The South is home to the most diverse people, landscapes and culture in the country. We have so much to be proud of. But our governments are often stagnant, disproportionately stocked with white men and ineffective when it comes to taking care of vulnerable communities.
But minding the gap are women leading community activism and heading up social welfare organizations to take care of their people. People like Catherine Coleman Flowers, who has done just that. Through research and activism she brought to light the failing water and waste sanitation infrastructure in rural areas across the South. She has shined a light on the ways in which lack of proper infrastructure keeps these communities down, spotlighting how it affects their health and increases socioeconomic disparities. (Story continues below.)

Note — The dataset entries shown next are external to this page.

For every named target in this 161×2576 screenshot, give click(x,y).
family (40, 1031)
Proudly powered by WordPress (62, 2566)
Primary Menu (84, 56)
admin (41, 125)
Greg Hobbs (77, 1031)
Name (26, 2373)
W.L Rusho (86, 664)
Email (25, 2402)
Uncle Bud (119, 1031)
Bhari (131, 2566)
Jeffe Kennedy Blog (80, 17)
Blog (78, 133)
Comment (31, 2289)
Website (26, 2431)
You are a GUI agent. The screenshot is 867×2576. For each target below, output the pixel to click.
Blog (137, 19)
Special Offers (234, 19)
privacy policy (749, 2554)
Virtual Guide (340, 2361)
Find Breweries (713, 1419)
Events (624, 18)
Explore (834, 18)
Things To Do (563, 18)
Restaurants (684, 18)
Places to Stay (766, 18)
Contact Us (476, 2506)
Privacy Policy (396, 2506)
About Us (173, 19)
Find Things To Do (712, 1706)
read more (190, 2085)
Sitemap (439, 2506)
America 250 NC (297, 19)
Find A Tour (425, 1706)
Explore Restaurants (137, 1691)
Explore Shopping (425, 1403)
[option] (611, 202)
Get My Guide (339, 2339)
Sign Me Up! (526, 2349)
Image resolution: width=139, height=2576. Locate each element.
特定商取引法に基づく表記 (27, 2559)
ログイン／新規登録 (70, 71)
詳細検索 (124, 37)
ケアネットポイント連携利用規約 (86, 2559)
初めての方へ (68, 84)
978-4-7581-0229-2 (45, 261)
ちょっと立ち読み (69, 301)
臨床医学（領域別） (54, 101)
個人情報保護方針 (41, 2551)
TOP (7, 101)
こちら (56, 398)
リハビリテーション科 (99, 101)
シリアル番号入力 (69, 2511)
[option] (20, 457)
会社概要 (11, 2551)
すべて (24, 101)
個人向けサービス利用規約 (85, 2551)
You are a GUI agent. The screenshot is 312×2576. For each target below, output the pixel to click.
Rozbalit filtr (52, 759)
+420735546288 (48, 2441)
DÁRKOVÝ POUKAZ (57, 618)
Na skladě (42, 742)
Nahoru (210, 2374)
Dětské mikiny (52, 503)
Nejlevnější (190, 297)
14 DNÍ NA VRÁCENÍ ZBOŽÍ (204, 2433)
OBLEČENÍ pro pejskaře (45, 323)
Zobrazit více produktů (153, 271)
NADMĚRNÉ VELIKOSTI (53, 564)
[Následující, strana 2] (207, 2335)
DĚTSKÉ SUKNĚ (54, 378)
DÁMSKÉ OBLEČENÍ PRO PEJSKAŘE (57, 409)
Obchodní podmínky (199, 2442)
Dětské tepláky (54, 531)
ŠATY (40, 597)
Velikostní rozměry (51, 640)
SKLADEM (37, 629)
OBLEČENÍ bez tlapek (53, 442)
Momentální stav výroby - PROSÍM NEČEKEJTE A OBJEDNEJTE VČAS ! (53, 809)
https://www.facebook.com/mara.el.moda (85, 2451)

You’re invited to join Reckon reporter Abbey Crain in a conversation with Catherine Coleman Flowers on Tuesday, December 1. In our last Be Better event of 2020, we will learn how women can be better activists in their community. You can ask Flowers questions directly, and learn from the best how to be better at activism.
We wanted to highlight some of the women doing activist work and leading change in their own communities.
Cherisse Scott, Tennessee, @SisterReach
Cherisse Scott is the CEO of SisterReach, a reproductive justice organization that supports the reproductive autonomy of women and teens of color, poor and rural women.
Last year, Cherisse was the only Black woman to testify against an anti-abortion bill in Tennessee and had her mic cut off less than halfway through her testimony.
Rukia Lumumba, Mississippi, @RukiaLumumba
Rukia Lumumba is a human rights activist and the executive director of The People’s Advocacy Institute in Jackson, Miss. PAI pushes for community lead initiatives in response to crime to prevent systematic harm and the incarceration of people of color.
Stef Bernal-Martinez, Alabama, @stefwithanfany
Stef Bernal-Martinez is a photographer, abolitionist and the co-founder of 1977 Books in Montgomery, Ala., an abolitionist bookstore and community space.
Keturah Herron, Kentucky, @KeturahHerron
Keturah Herron is a policy strategist for juvenile justice at the American Civil Liberties Union of Kentucky. She works to develop policy to help end the school-to-prison pipeline in Kentucky’s Jefferson County. She is also active in Kentuckians for the Commonwealth, Black Lives Matter Louisville and Louisville Family Justice Advocates.
Amanda Beatriz Williams, Texas, @amandabeatrizTX
Amanda Beatriz Williams is the executive director of The Lilith Fund, a reproductive justice organization that provides financial assistance and emotional support for people who need abortions in Texas.
Janisse Ray, Georgia, @TracklessWild
Janisse Ray is an environmental activist and author who writes about the changing landscape of rural south Georgia.
Colette Pichon Battle, Louisiana, @CPichonBattle
Colette Pichon Battle is a human rights attorney and climate advocate on Louisiana’s gulf coast and the executive director of The Gulf Coast Center for Law and Policy. GCCLP is a non-profit law firm focused on climate justice in communities of color on the front line of climate change.
Jilisa Milton, Alabama
Jilisa Milton is a civil rights attorney and racial justice activist in Alabama. She is working on a project in the Black Belt that protects children with disabilities from entering the school to prison pipeline. She was the 2019 Regional Public Interest Award recipient from the Equal Justice Works, which honors eight law students who have demonstrated commitment to public interest law and pro bono work.